→ What you need to do: Copy out each line of the listing that has the word "agent" in it.

→ Given data:
BEGIN

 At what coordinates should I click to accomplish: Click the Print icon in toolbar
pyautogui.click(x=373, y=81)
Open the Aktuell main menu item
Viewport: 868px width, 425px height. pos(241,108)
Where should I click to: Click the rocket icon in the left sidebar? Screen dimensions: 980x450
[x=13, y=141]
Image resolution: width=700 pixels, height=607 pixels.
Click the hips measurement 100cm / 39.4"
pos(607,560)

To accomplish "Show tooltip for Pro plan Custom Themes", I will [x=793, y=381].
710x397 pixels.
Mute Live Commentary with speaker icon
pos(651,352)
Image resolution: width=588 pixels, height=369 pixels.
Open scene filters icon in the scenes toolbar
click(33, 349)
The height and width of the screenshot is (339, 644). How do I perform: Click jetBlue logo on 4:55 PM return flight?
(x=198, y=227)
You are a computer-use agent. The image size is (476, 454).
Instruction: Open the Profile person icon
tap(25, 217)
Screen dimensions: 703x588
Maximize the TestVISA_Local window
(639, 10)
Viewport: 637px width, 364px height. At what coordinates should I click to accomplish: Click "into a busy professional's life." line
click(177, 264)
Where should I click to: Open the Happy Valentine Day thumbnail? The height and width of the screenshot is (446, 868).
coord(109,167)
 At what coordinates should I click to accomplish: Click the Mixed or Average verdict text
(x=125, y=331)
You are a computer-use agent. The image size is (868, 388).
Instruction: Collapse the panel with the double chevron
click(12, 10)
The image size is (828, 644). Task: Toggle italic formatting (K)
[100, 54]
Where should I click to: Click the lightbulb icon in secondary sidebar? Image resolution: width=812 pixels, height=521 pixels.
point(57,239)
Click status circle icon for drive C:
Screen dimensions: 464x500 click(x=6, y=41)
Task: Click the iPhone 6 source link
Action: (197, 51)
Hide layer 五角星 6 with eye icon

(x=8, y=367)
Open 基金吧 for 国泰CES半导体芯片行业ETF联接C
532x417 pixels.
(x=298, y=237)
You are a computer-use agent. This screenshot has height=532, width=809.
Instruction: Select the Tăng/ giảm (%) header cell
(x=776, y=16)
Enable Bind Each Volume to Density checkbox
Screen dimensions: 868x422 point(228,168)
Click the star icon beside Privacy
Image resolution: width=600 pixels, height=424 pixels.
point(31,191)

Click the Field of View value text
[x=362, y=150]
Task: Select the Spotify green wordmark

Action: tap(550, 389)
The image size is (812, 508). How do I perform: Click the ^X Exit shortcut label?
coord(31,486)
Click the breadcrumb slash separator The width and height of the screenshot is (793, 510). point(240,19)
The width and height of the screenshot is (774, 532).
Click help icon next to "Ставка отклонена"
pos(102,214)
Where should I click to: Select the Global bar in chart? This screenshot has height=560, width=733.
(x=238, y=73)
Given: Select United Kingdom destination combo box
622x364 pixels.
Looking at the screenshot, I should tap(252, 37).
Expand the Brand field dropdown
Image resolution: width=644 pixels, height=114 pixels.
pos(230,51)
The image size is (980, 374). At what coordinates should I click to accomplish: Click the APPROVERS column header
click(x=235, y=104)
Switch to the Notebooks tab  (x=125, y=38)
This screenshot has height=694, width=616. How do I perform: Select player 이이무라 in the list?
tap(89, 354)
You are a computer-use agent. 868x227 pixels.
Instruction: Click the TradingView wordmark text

END

→ Response:
You are a computer-use agent. The image size is (476, 454).
You are a computer-use agent. The image size is (868, 388).
You are a computer-use agent. This screenshot has height=532, width=809.
You are a computer-use agent. 868x227 pixels.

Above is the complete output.